Nos lecteurs attentifs le savent déjà, les Français sont amoureux. Rien qu’en Île-de-France, on  compte près de 80 millions de promeneurs chaque année. Mais les forêts de feuillus qui ravissent les sens des amateurs de sous-bois et de chasse aux châtaignes n’ont pourtant pas la faveur de notre économie. Hé oui, constituée à 75 % de feuillus alors que la filière bois française a besoin de résineux, notre forêt hexagonale peine à alimenter notre industrie. Pourtant on murmure dans ses bosquets qu’elle serait devenue un supermarché pour les Chinois. Alors, sous-bois français et lois du marché international, le blog de l’agriculture expliquée par ceux qui la connaissent a chaussé ses bottes pour mener l’enquête.

Aujourd’hui, les résineux n’occupent que 25% des surfaces boisées en France alors que ce sont eux dont l’industrie du bois française (qui emploie tout de même 250 000 personnes !) a le plus besoin. Et détrompez-vous, cela n’a rien à voir avec le business des sapins de Noël ! Ces derniers sont d’ailleurs comptés dans les surfaces agricoles, ils ne viennent pas des forêts ! Non, les résineux de nos forêts, on en a besoin pour tous les usages modernes du bois : construction (structure, charpente, menuiserie), emballages (palettes, caisses, coffrages …) 85% du bois scié par nos scieries (première étape de la transformation) est du résineux. Car les résineux sont plus faciles à scier, ils sont plus droits, moins branchus, de véritables planches préfabriquées !

Mais revenons aux feuillus de nos forêts, qui couvrent les trois quarts de nos forêts… que pouvons-nous en faire ? Des meubles, voilà l’idée !! Tout le monde aime les meubles en chêne, c’est naturel, beau, solide… Oui mais c’est cher, et le raz de marée IKEA (pour une fois venu du Nord pas de l’Est !) a fait sombrer l’industrie française du meuble … Un peu le même scénario que celui de l’industrie textile au XXe siècle.
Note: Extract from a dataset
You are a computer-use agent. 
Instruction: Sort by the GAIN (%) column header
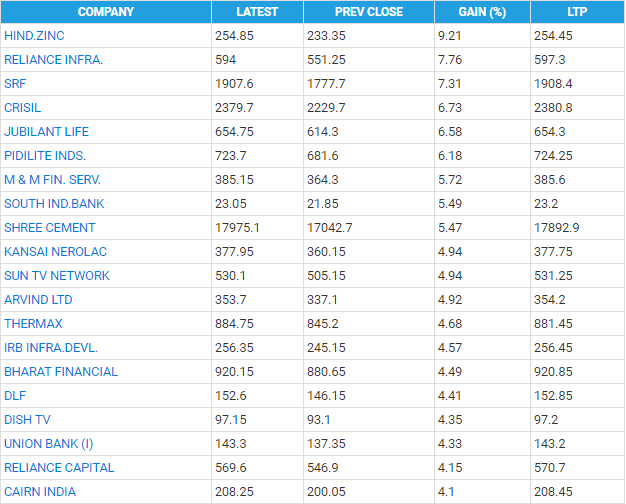[482, 12]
Rassurez-vous, il reste un usage où le chêne français est inégalable et même demandé par tous les connaisseurs… Ce sont les tonneaux, pour lesquels les producteurs de vin recherchent les meilleurs chênes de nos forêts, réputés contribuer aux qualités de nos plus grands vins. Mais voilà, il n’y pas que des chênes à merrain (ceux dont on fait les tonneaux) dans nos forêts ; il y a les chênes dits de qualité secondaire qui restaient sur place (pardon sur pied) … jusqu’à ce que les Chinois s’y intéressent !

Et nos résineux, au moins, nous les valorisons ? Nous n’avons pas besoin d’en importer quand même ? Et bien…. La vérité est que nous importons des sciages de résineux, 28 % de nos besoins, surtout pour le secteur du bâtiment qui réclame des bois de plus en plus transformés  (bois lamellés, contrecollés, aboutés, toutes les solutions sont explorées pour renforcer la stabilité et la résistance mécanique des bois). Pour ce secteur, les sciages viennent essentiellement des pays scandinaves, car les résineux du Nord ont poussé plus lentement à cause du froid, ils sont donc plus durs, plus « serrés », plus résistants mécaniquement. Ils sont aussi plus homogènes, on a beau dire, la monoculture qui domine dans ces pays a quelques avantages… ! Et les scieries de ces pays, mieux équipées depuis longtemps, produisent des sciages et des bois d’ingénierie correspondant à la demande de l’industrie du bâtiment… Alors que faisons-nous de nos résineux ?? Nous en utilisons quand même certains pour la construction, notamment pour la charpente traditionnelle et la menuiserie, mais aussi pour fabriquer des palettes, des caisses, des bois de chantiers… Des usages qui peuvent sembler moins nobles mais n’en sont pas moins très utiles à l’économie et au commerce !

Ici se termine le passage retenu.